K-Means Clustering
Learn K-Means clustering, a popular algorithm for partitioning data into clusters.
45 min•By Priygop Team•Last updated: Feb 2026
What is K-Means Clustering?
K-Means is one of the most popular unsupervised learning algorithms used for clustering. It partitions data into K clusters where each data point belongs to the cluster with the nearest mean.
Algorithm Steps
- 1. Choose K centroids randomly
- 2. Assign each point to nearest centroid
- 3. Recalculate centroids as mean of assigned points
- 4. Repeat steps 2-3 until convergence
Implementation
Example
import numpy as np
import matplotlib.pyplot as plt
from sklearn.cluster import KMeans
from sklearn.datasets import make_blobs
# Generate sample data
X, y_true = make_blobs(n_samples=300, centers=4, cluster_std=0.60, random_state=0)

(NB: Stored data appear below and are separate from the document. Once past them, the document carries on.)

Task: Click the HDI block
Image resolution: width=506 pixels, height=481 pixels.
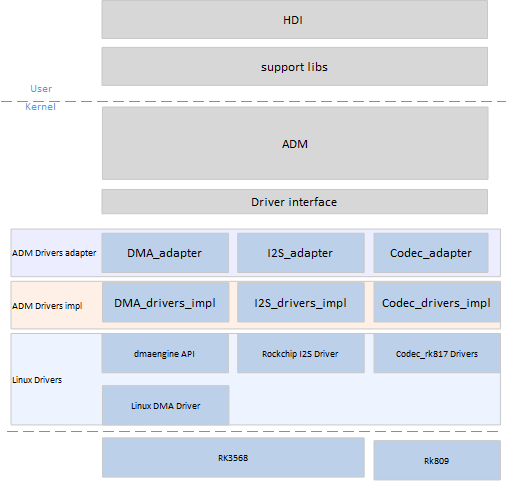Action: pyautogui.click(x=295, y=19)
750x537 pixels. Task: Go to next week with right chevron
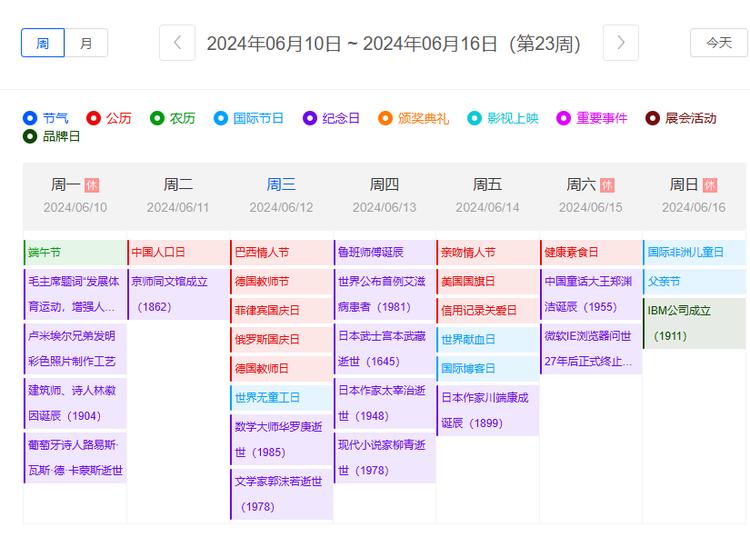[621, 43]
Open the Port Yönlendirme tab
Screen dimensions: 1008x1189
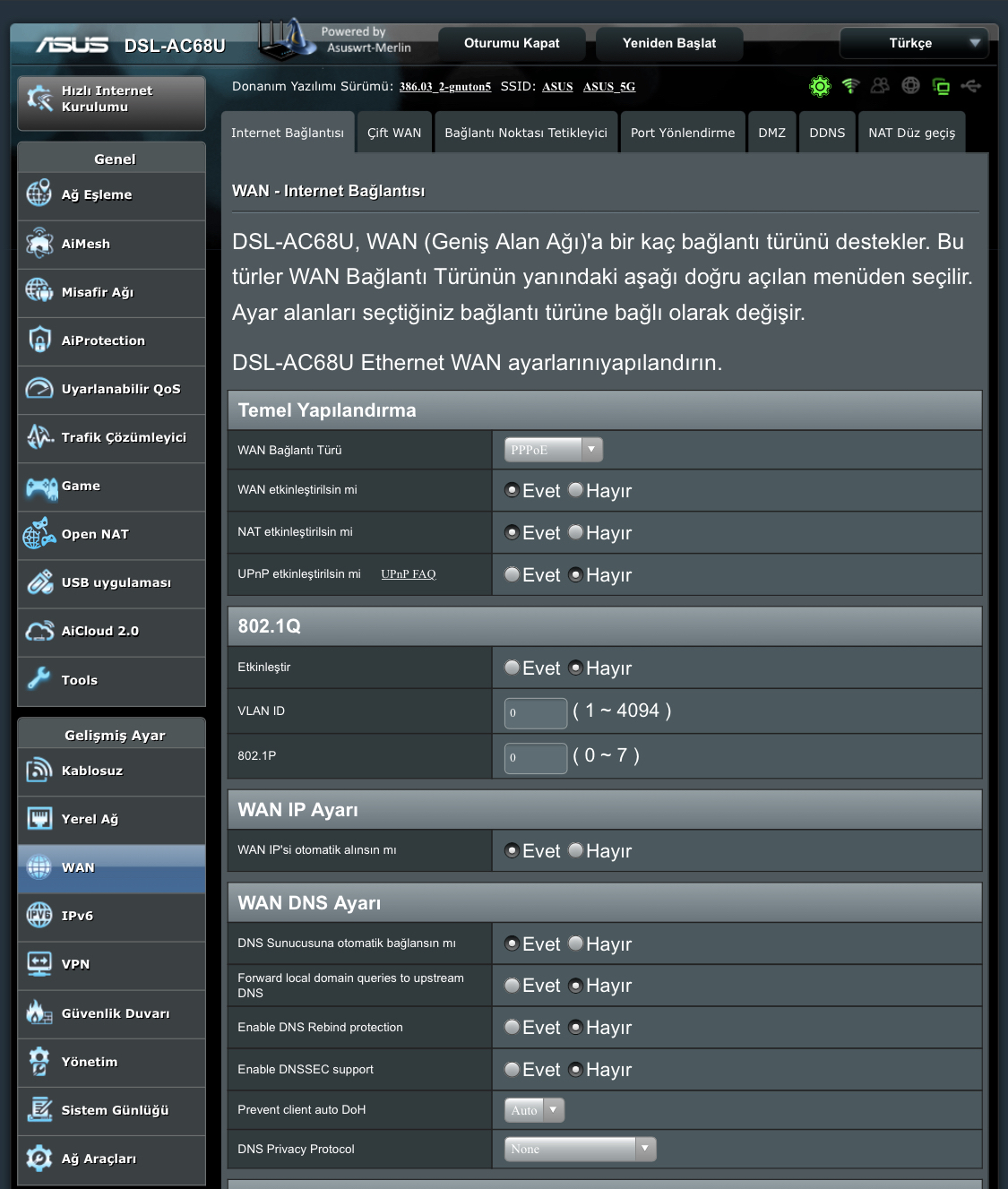(x=682, y=133)
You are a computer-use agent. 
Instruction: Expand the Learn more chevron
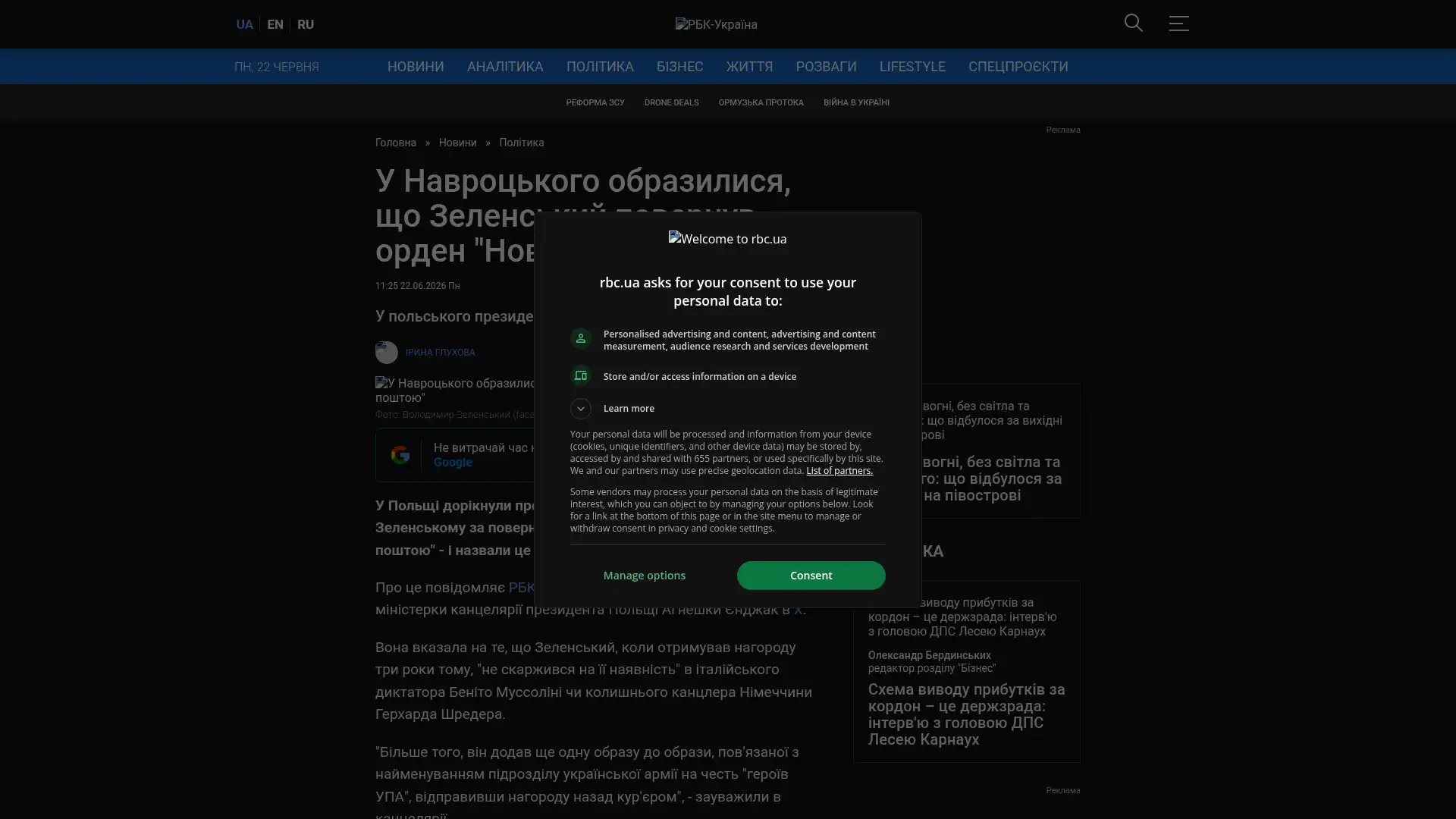pos(581,409)
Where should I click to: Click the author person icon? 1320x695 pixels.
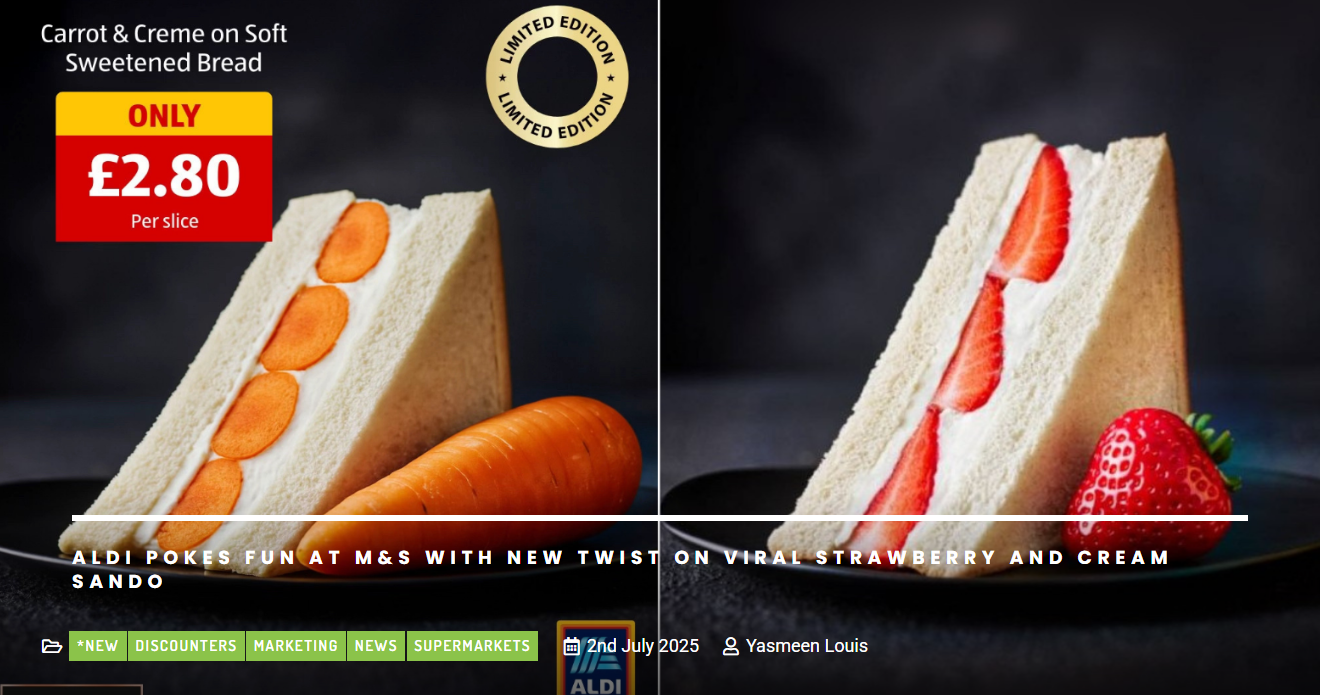tap(731, 646)
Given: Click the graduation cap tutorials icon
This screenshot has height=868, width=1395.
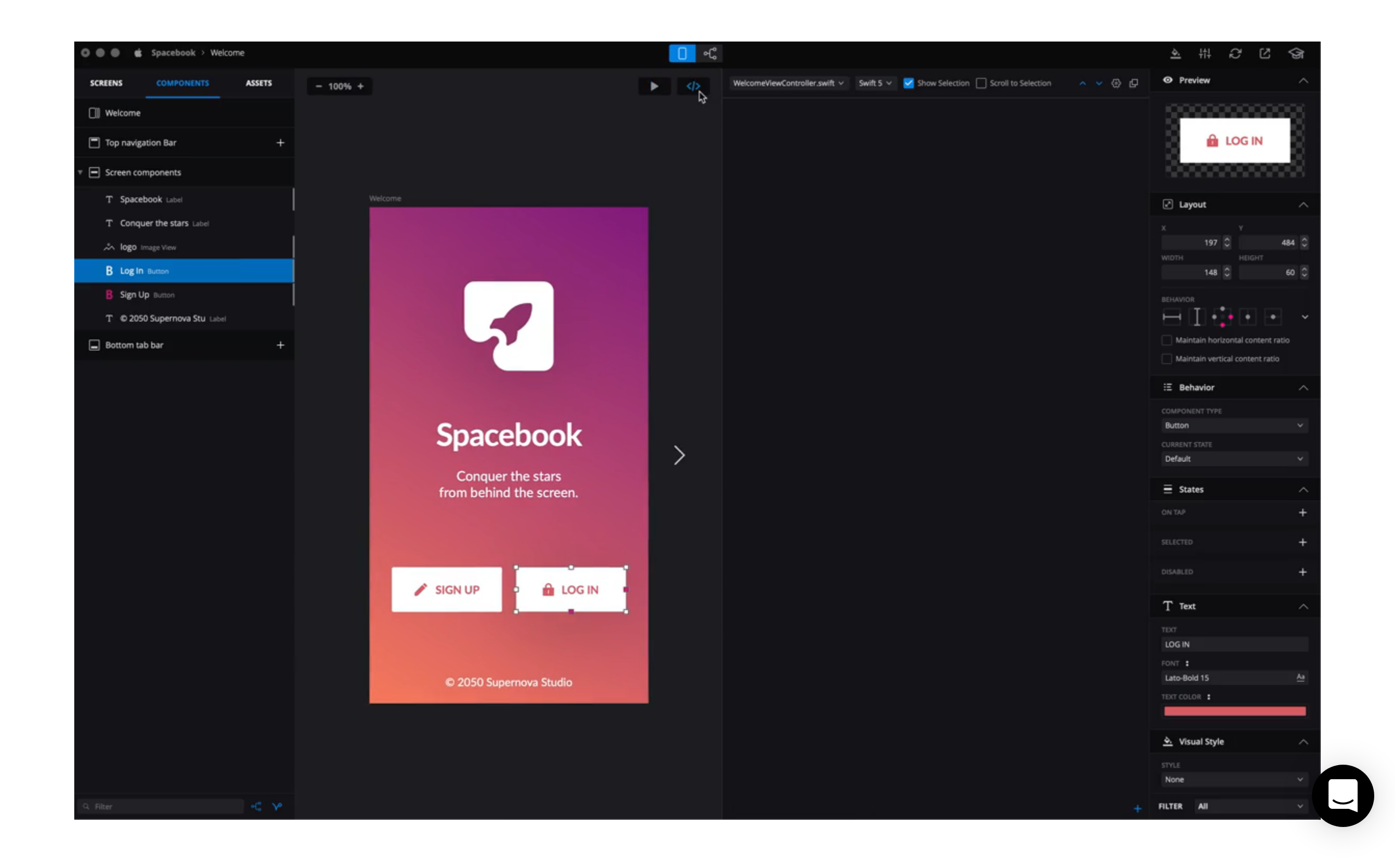Looking at the screenshot, I should pyautogui.click(x=1296, y=53).
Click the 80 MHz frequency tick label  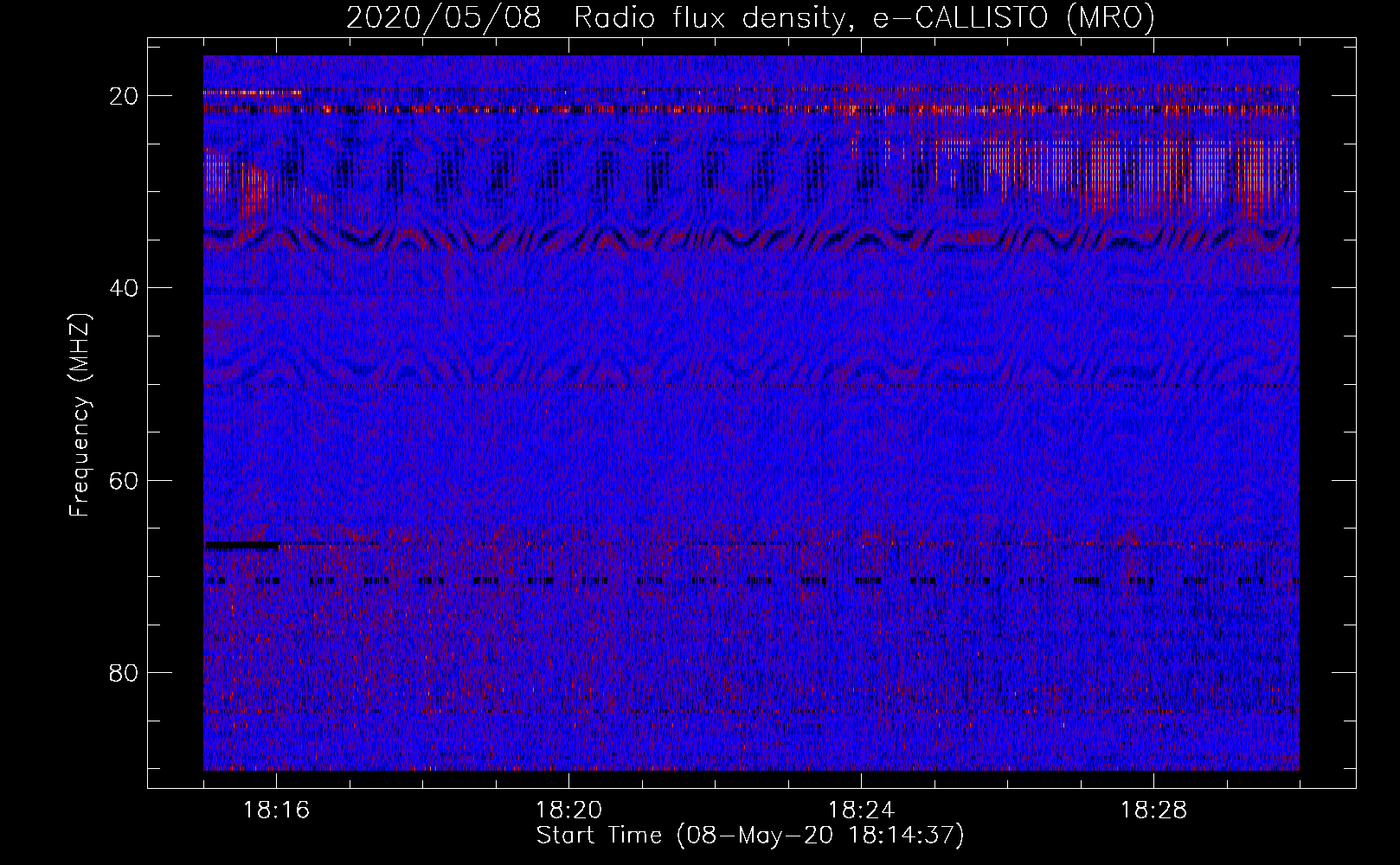(124, 672)
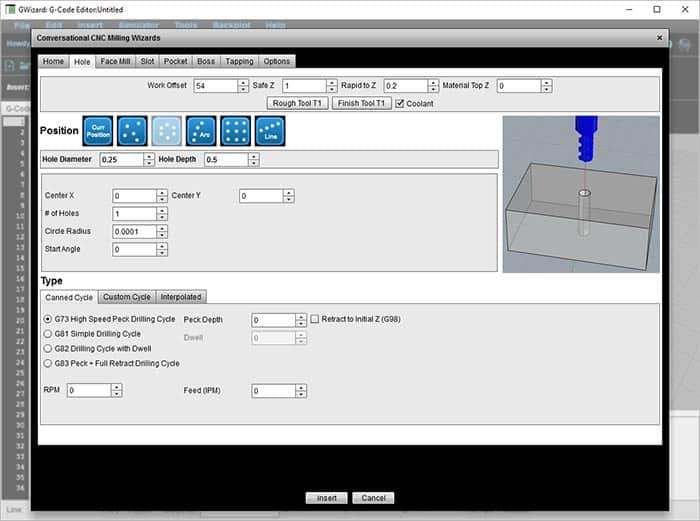Select G81 Simple Drilling Cycle option
This screenshot has width=700, height=521.
[48, 334]
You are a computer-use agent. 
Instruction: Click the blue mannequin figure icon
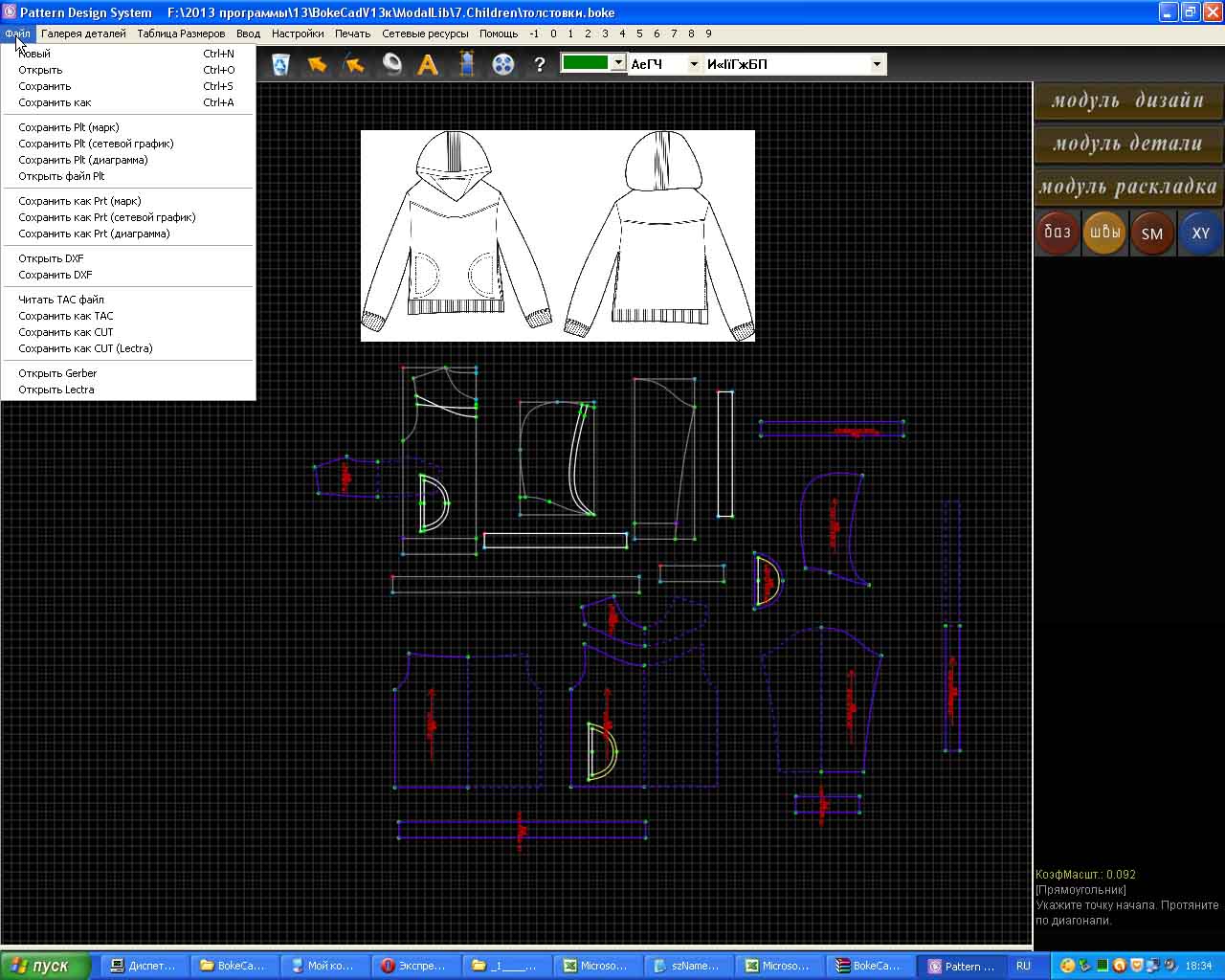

# Create and fit the model
kmeans = KMeans(n_clusters=4, random_state=42)
kmeans.fit(X)
# Get cluster labels and centers
labels = kmeans.labels_
centers = kmeans.cluster_centers_
# Visualize the clusters
plt.figure(figsize=(10, 6))
plt.scatter(X[:, 0], X[:, 1], c=labels, s=50, cmap='viridis')
plt.scatter(centers[:, 0], centers[:, 1], c='red', s=200, alpha=0.8, marker='x')
plt.title('K-Means Clustering Results')
plt.xlabel('Feature 1')
plt.ylabel('Feature 2')
plt.show()
# Evaluate clustering
from sklearn.metrics import silhouette_score
silhouette_avg = silhouette_score(X, labels)
print(f"Silhouette Score: {silhouette_avg:.4f}")